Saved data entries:
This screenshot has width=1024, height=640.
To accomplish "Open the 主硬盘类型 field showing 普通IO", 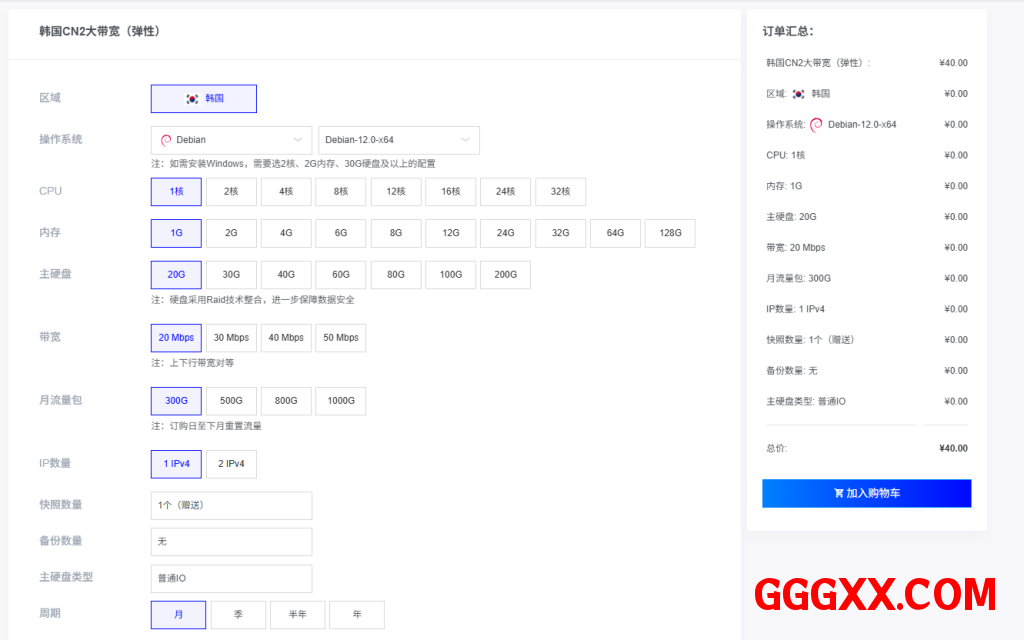I will pyautogui.click(x=231, y=578).

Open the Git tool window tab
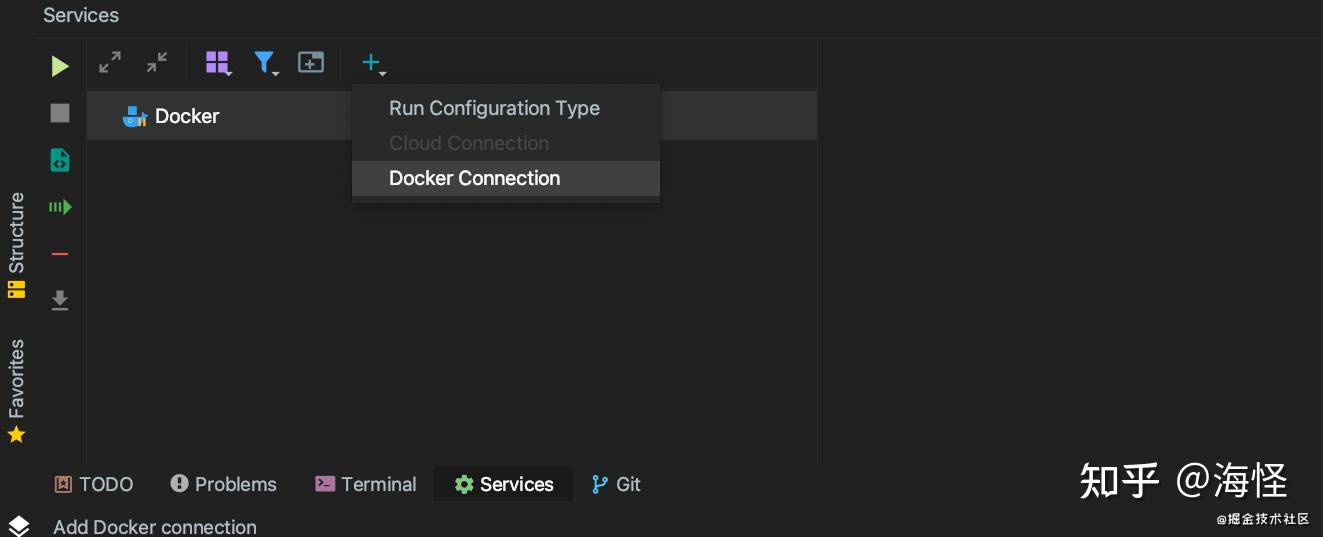[616, 484]
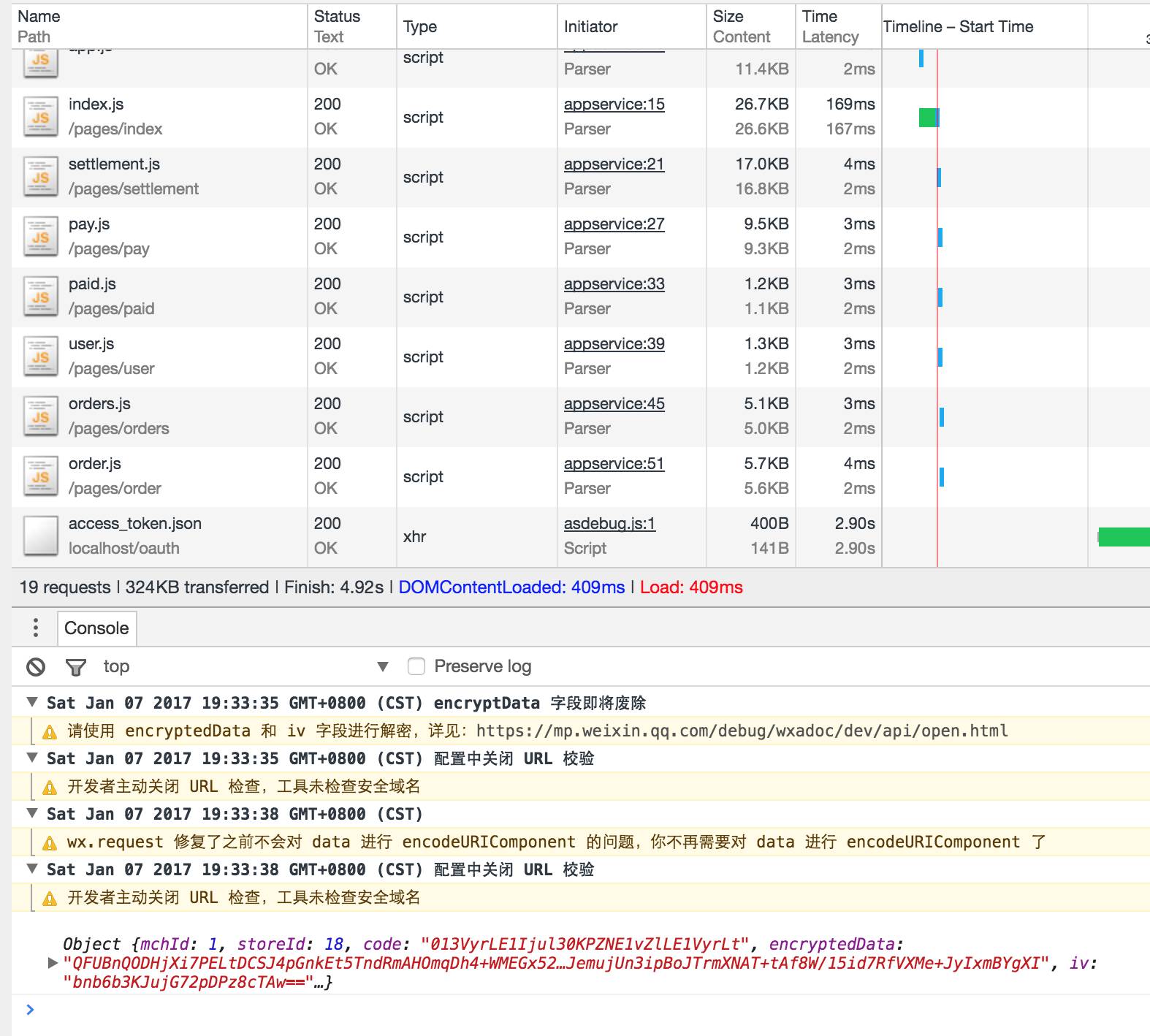Click the JS file icon for settlement.js
The height and width of the screenshot is (1036, 1150).
(41, 177)
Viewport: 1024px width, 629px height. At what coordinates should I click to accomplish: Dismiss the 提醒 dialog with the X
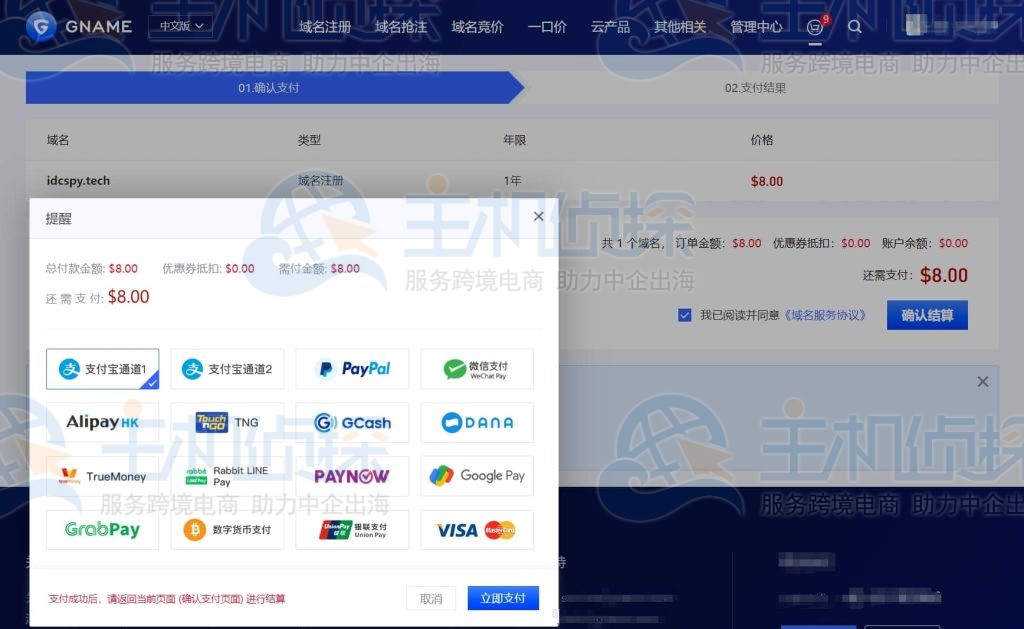pos(538,216)
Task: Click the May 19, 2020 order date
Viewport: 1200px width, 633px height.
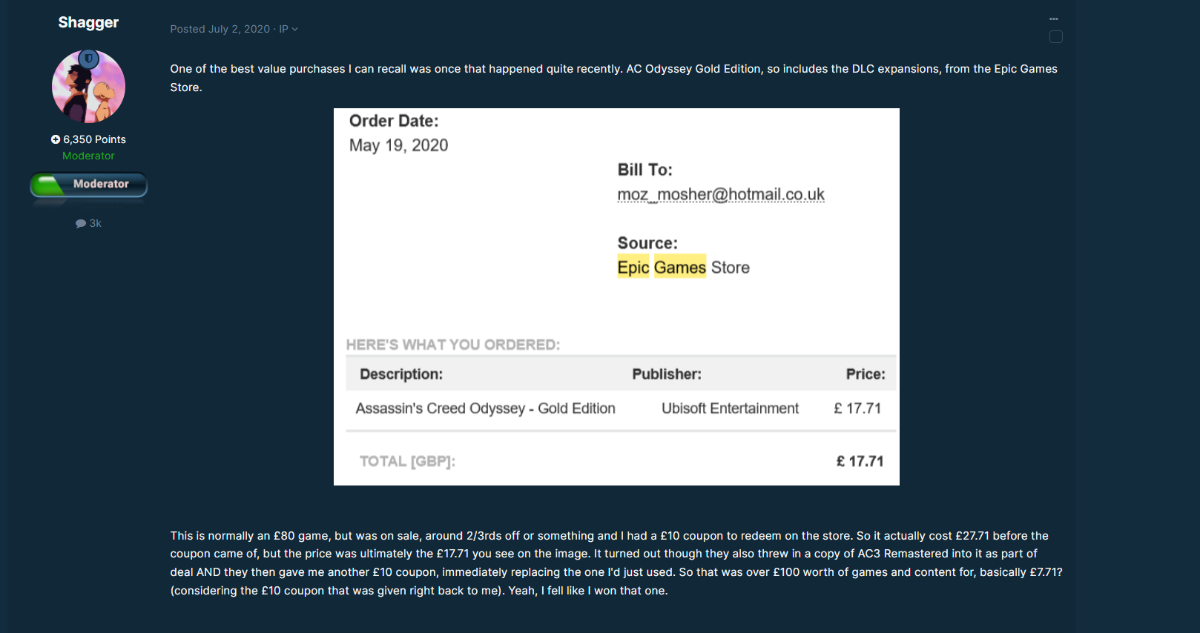Action: tap(398, 145)
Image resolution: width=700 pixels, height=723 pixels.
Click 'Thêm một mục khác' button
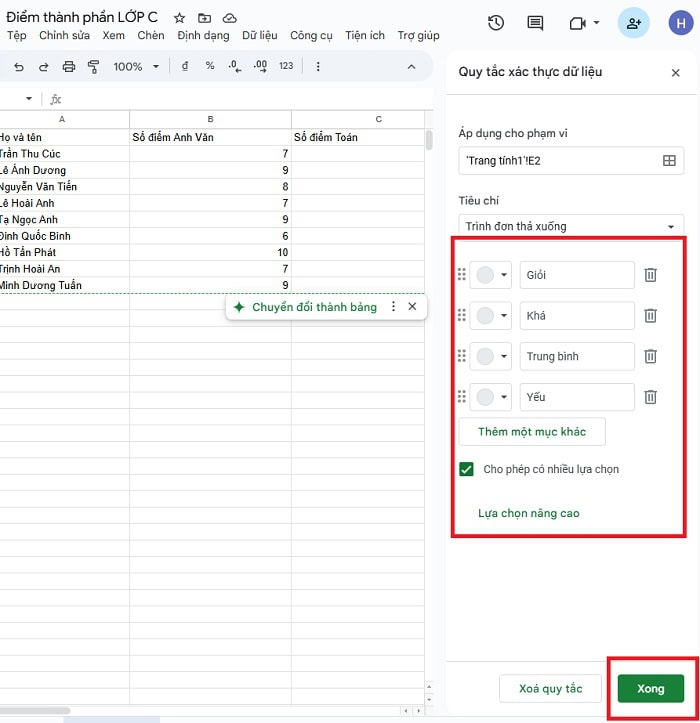[x=532, y=431]
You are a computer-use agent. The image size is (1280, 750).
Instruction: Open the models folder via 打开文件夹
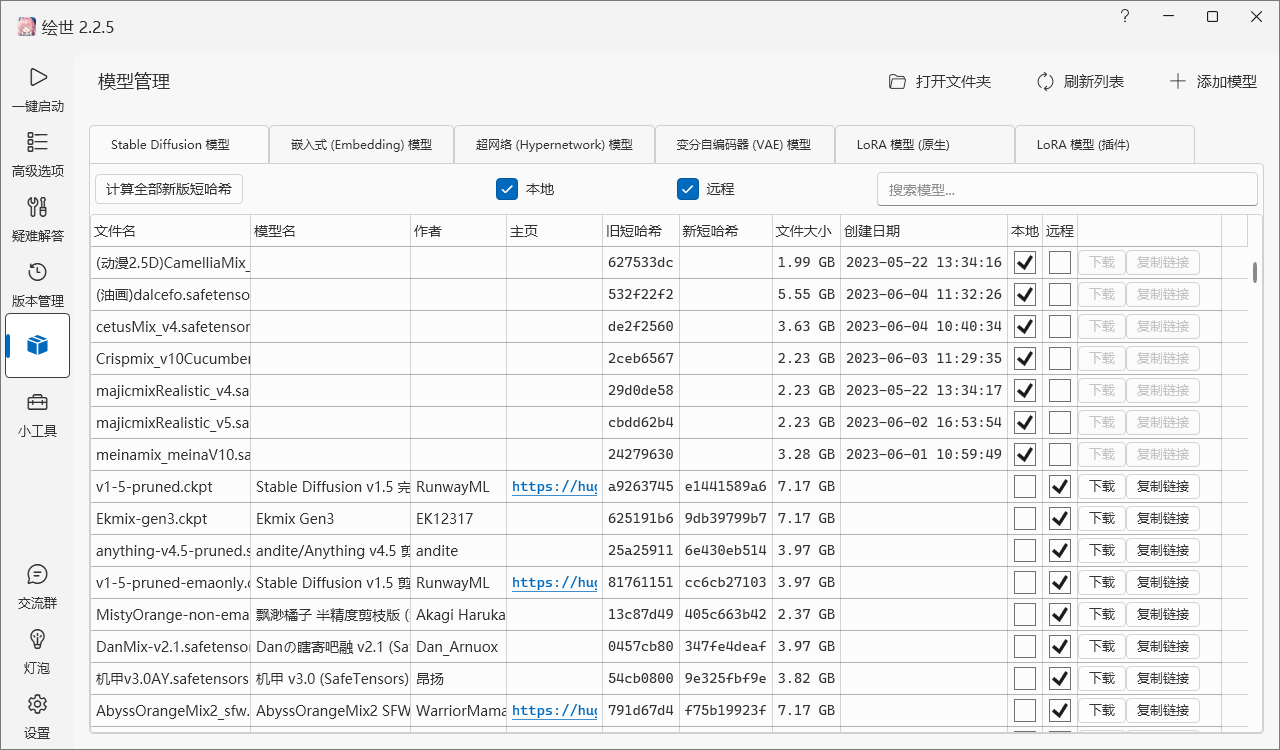coord(938,83)
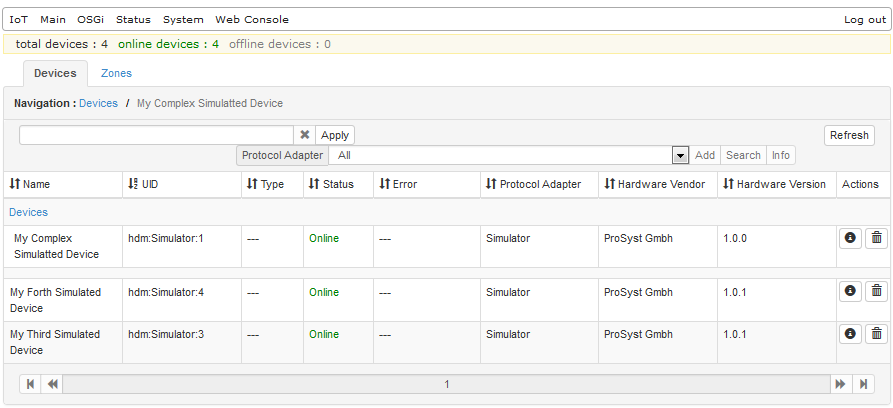Screen dimensions: 893x408
Task: Sort table by UID column
Action: pyautogui.click(x=143, y=184)
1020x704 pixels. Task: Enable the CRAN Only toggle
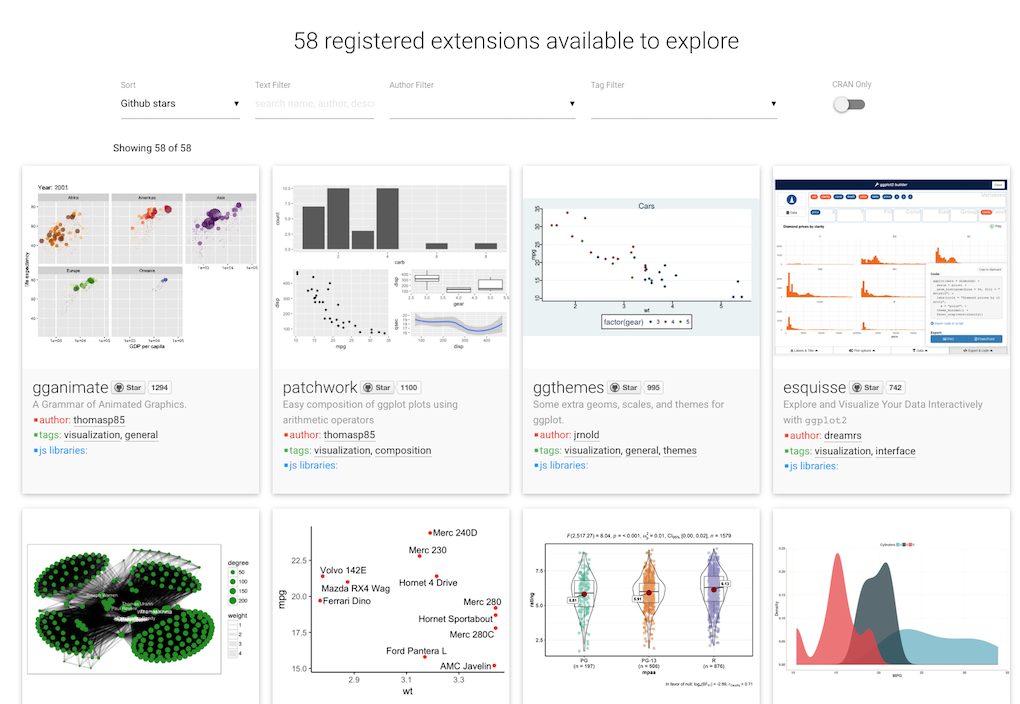(x=849, y=104)
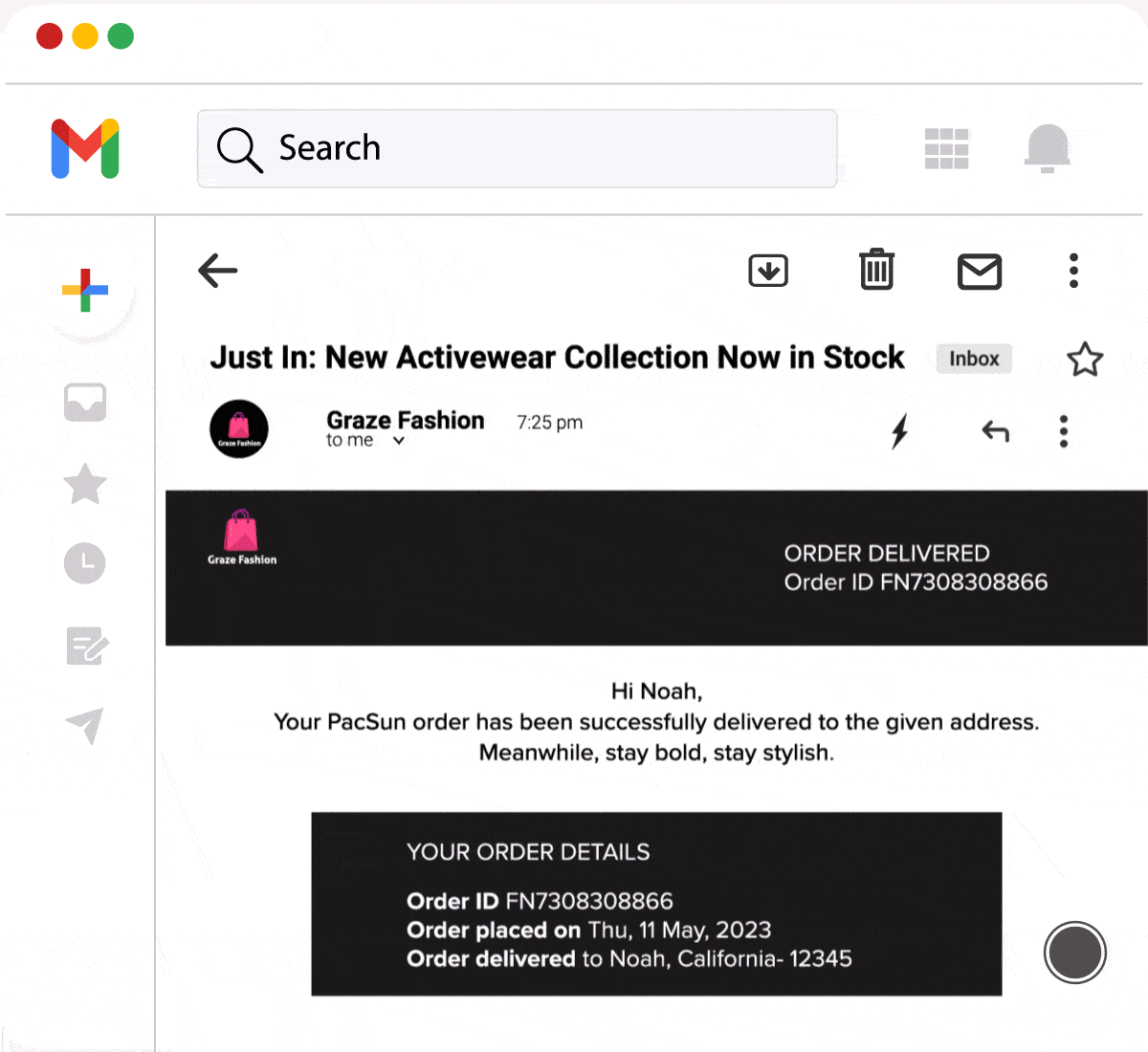Open the Google apps grid
Viewport: 1148px width, 1052px height.
[x=947, y=148]
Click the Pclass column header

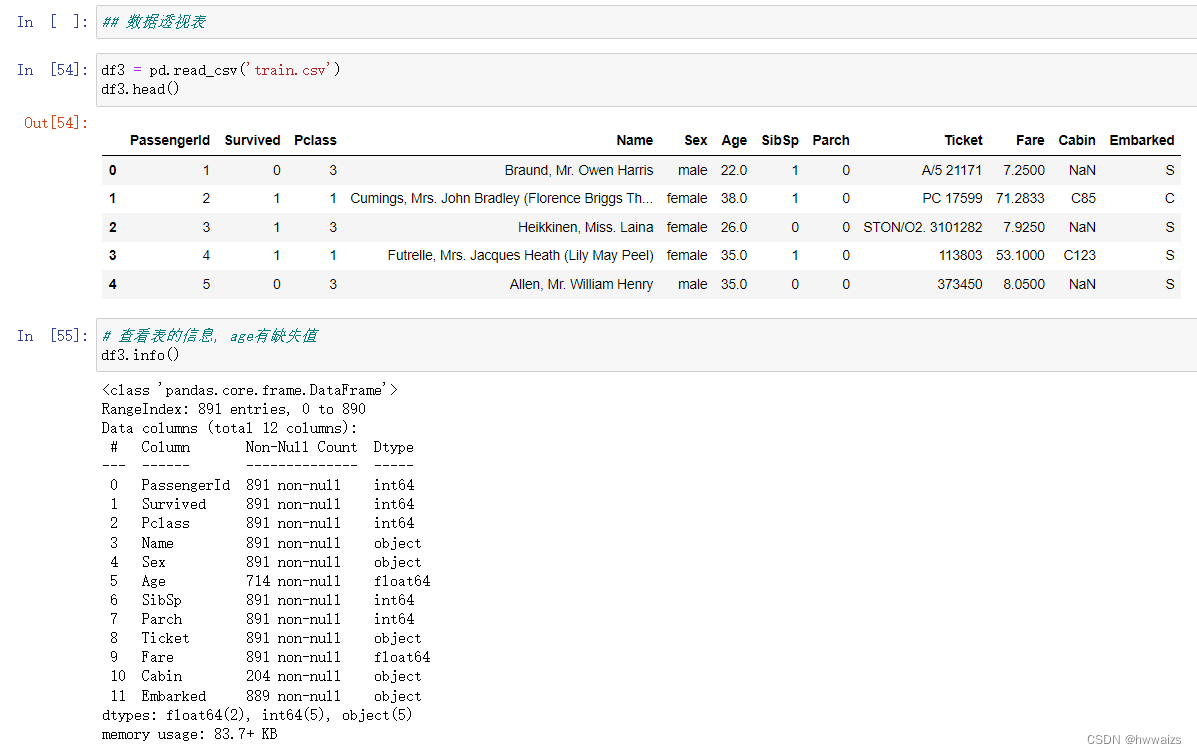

__ASSIGNMENT__. The required output is the line containing "Open the Git tool window tab" plus every line after it to the end of the data, copied exactly and with no pictures.

__SOLUTION TO THIS PROBLEM__.
Open the Git tool window tab
[616, 484]
Click the JS file icon for settlement.js
The height and width of the screenshot is (1036, 1150).
(41, 177)
Viewport: 1024px width, 629px height. At what coordinates should I click to accomplish: Dismiss the 提醒 dialog with the X
pos(538,216)
Task: Click the May 19, 2020 order date
Viewport: 1200px width, 633px height.
Action: tap(398, 145)
Image resolution: width=700 pixels, height=723 pixels.
Click 'Thêm một mục khác' button
[x=532, y=431]
You are a computer-use agent. The image size is (1280, 750).
Instruction: Open the models folder via 打开文件夹
coord(938,83)
Screen dimensions: 893x408
Task: Sort table by UID column
Action: pyautogui.click(x=143, y=184)
1020x704 pixels. Task: Enable the CRAN Only toggle
(x=849, y=104)
Open the Google apps grid
Viewport: 1148px width, 1052px height.
[x=947, y=148]
Click the Pclass column header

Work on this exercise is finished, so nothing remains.